Prior to and during his canoeing career, he was a competitive cross-country skier and won four German titles with the Bavarian 4x10 km relay at the Nordic Championships from 1928-1932. At the 1929 FIS Nordic World Ski Championships, Krebs came eighth in an 18 km race. He was affiliated with the Kanu-Club der Turngemeinde München. In 1933, he won the European flatwater canoeing title in the K-1 over 10 km at the Canoe Sprint European Championships. He later qualified for the 1936 Olympics.

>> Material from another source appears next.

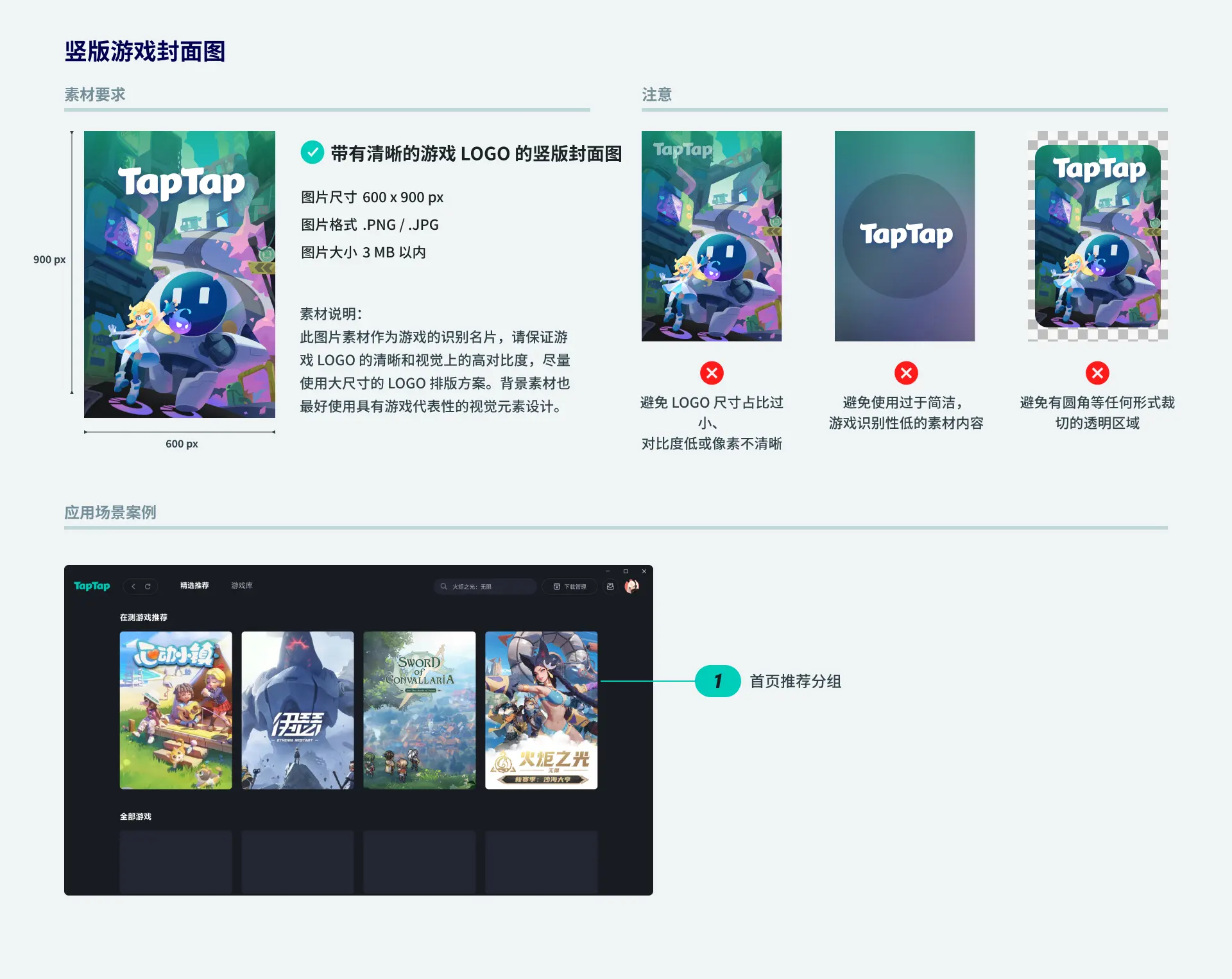This screenshot has height=979, width=1232.
Task: Click the refresh icon next to back arrow
Action: [x=148, y=586]
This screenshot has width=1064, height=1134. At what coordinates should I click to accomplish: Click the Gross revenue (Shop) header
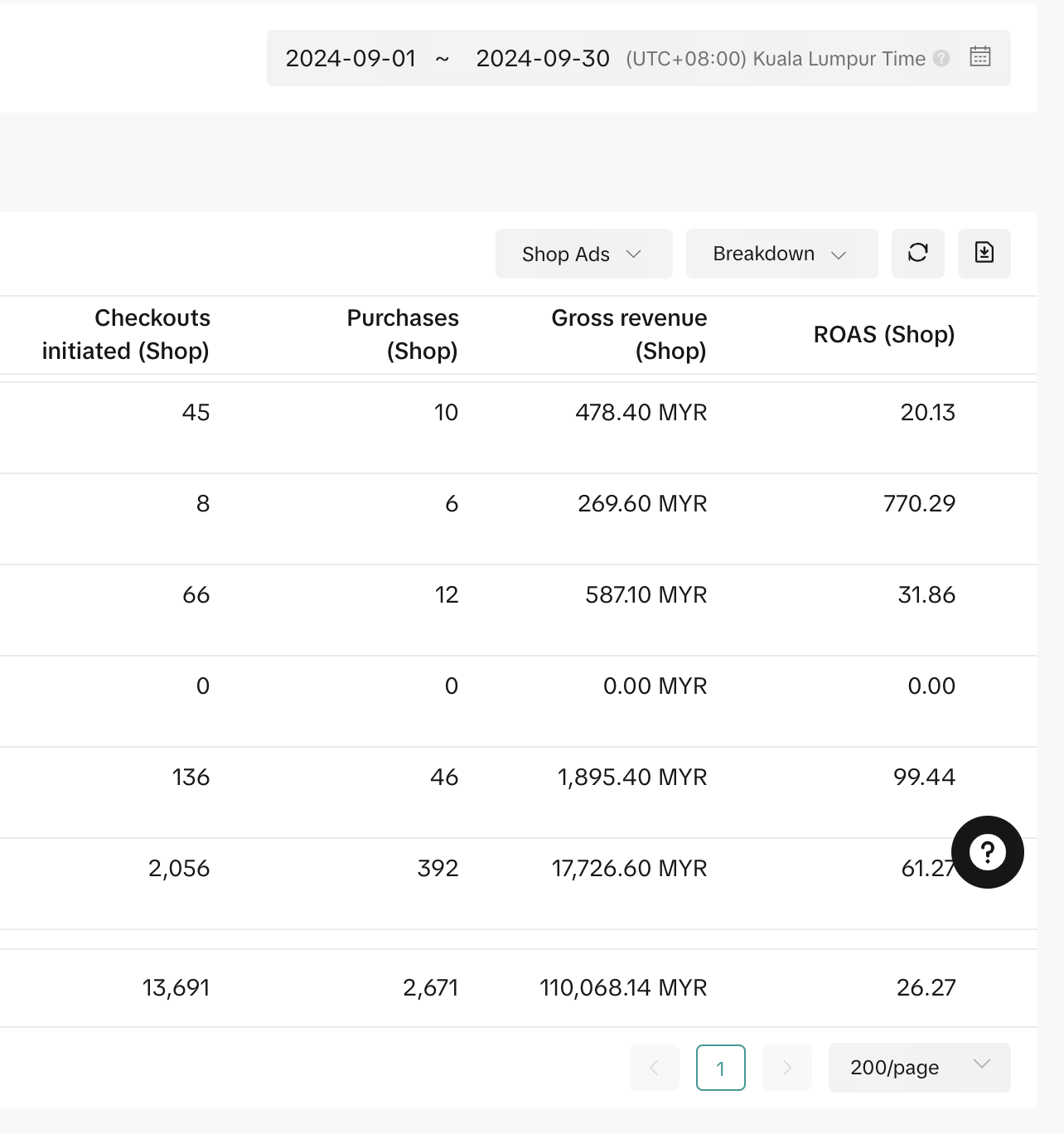point(629,335)
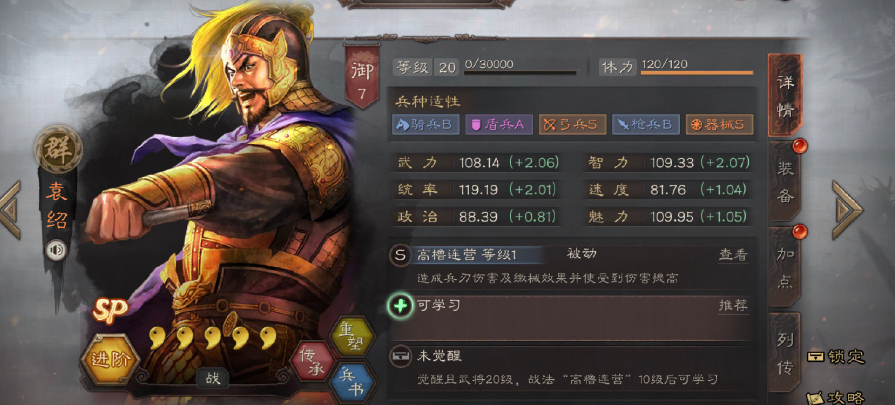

Krebs was also a mountaineer and would often go to the Alps with Toni Schmid (who had the second successful climb up the Matterhorn, alongside his brother Franz, in 1931). In 1932, Krebs survived a significant fall at the Großes Wiesbachhorn whilst climbing, which killed Toni Schmid.

After his career in sports, he became a tinsmith. He died at age 63 in Gauting, Germany after an accident, where he fell off a ladder whilst installing a gutter to the third floor of a house.